5 Feet of Fury

“World Ice Theory and the supernatural imaginary of the Third Reich”

There are hundreds of archival documents indicating Nazi attempts to differentiate between occult charlatanry and putatively “scientific occultism.” During the Second World War, the German Navy, Himmler’s SS, and Joseph Goebbels’ Propaganda Ministry all hired astrologers and pendulum dowsers to obtain military intelligence and conduct psychological warfare. The Gestapo, worried about offending both Hitler and the German public, even banned professional debunkers from revealing the secrets behind “magic.”

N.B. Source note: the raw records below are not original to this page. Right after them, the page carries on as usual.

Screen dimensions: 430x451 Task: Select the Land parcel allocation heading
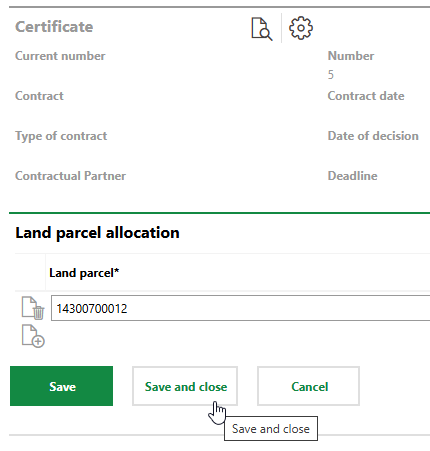coord(97,232)
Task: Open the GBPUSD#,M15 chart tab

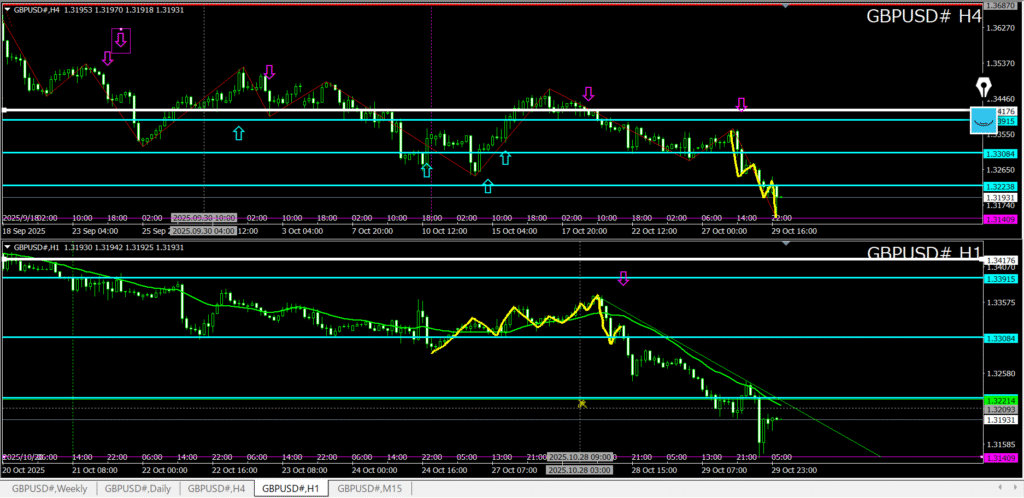Action: tap(371, 488)
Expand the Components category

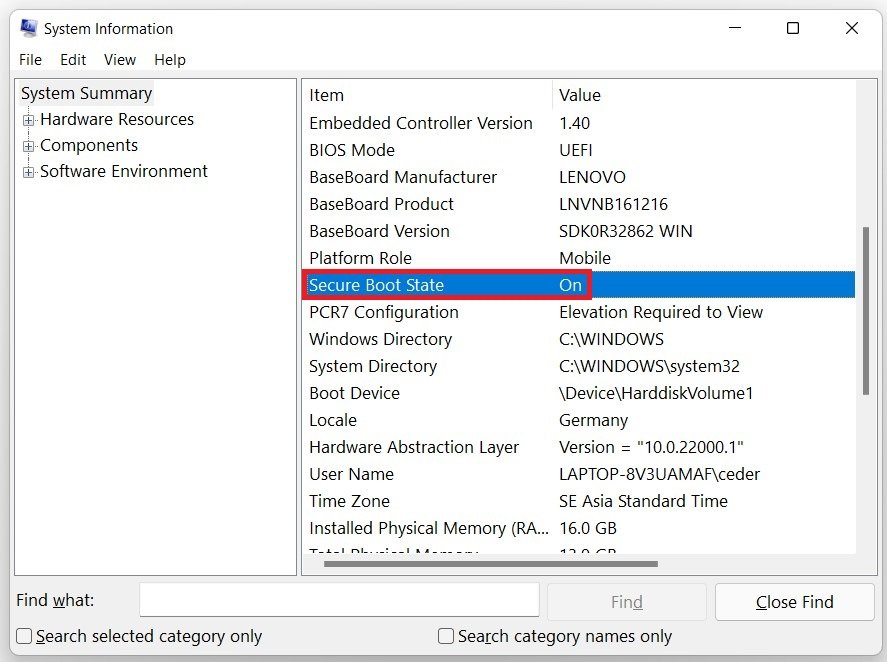click(29, 146)
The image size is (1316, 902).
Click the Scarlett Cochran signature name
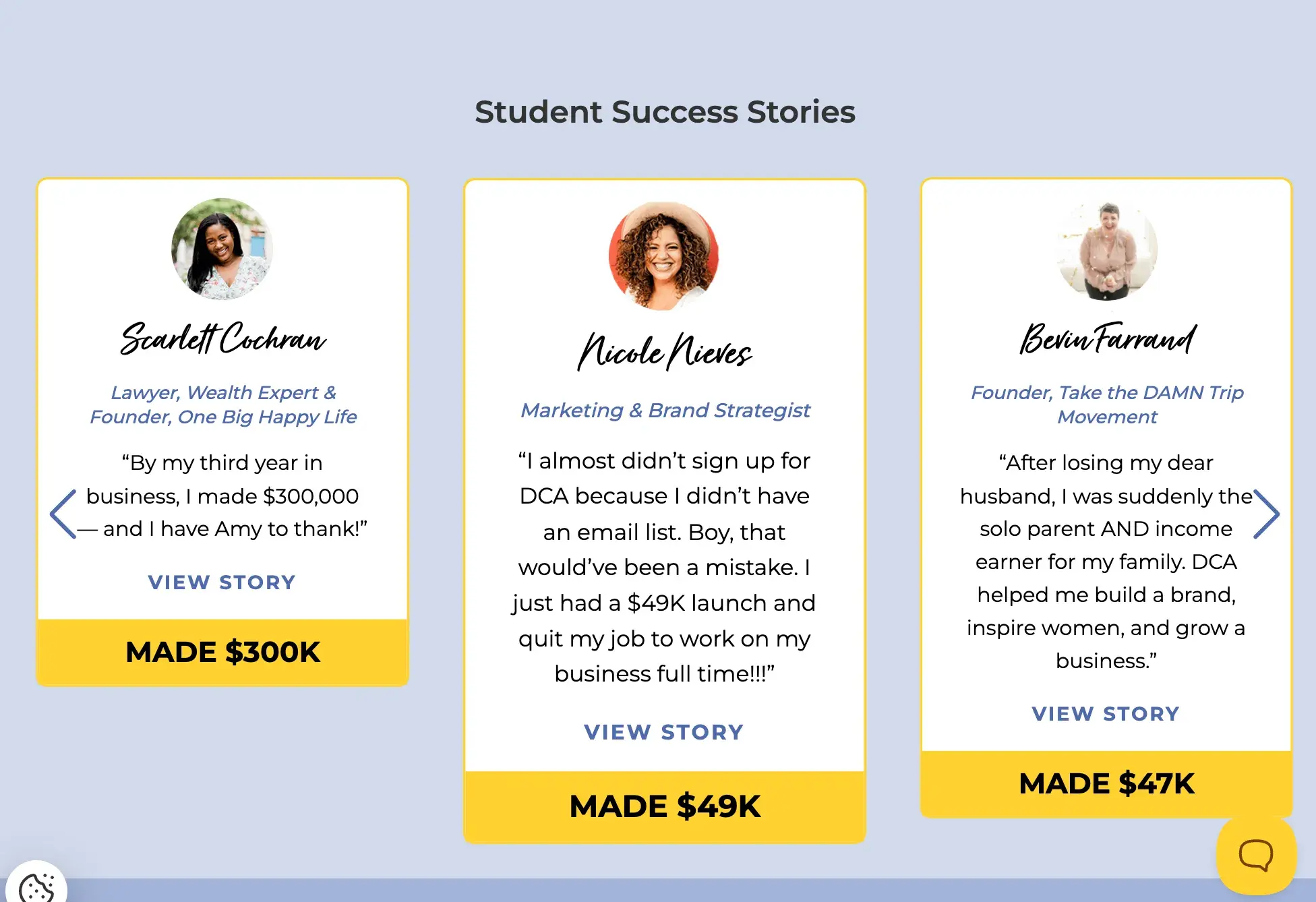[222, 338]
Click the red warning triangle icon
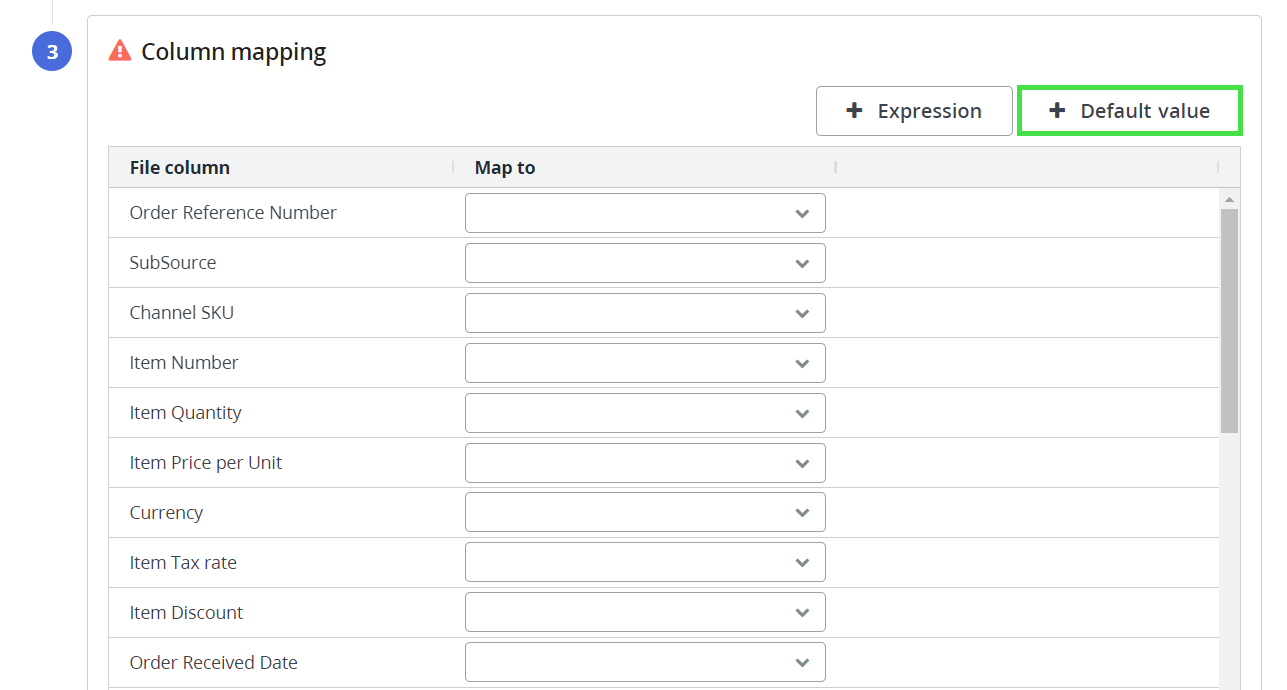 (120, 51)
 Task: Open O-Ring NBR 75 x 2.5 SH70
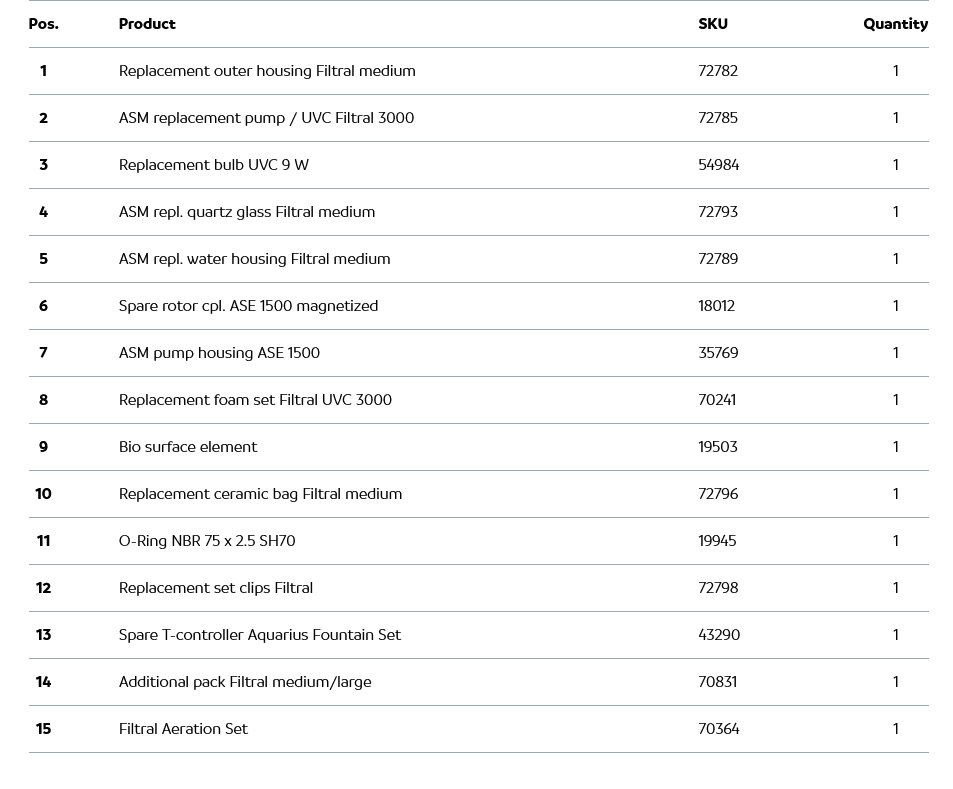point(207,541)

Throughout this period Hitler and Himmler sponsored a fanciful doctrine known as “World Ice Theory,” which posited that history, science, and religion could be explained by moons of ice hitting the earth in prehistoric times. Even in 1945, as the Third Reich was collapsing, the Nazis cobbled together a guerrilla band of Nazi “Werewolves” to combat Communist partisans, who were in turn accused of vampirism by ethnic Germans fleeing the Russians.

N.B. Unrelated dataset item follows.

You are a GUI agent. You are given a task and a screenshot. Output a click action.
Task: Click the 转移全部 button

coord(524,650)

No mass political movement drew as consciously or consistently as the Nazis on what I call the “supernatural imaginary”—occultism and “border science” (Grenzwissenschaft); pagan, New Age, and Eastern religions; folklore, mythology, and many other supernatural doctrines—in order to attract a generation of German men and women seeking new forms of spirituality and novel explanations of the world that stood somewhere between scientific verifiability and the shopworn truths of traditional religion. Certainly no mass party made a similar effort, once in power, to police or parse—much less appropriate and institutionalize—such doctrines, whether in the realm of science and religion, culture and social policy, or the drive toward war, empire, and ethnic cleansing. Without understanding this relationship between Nazism and the supernatural, one cannot fully understand the history of the Third Reich.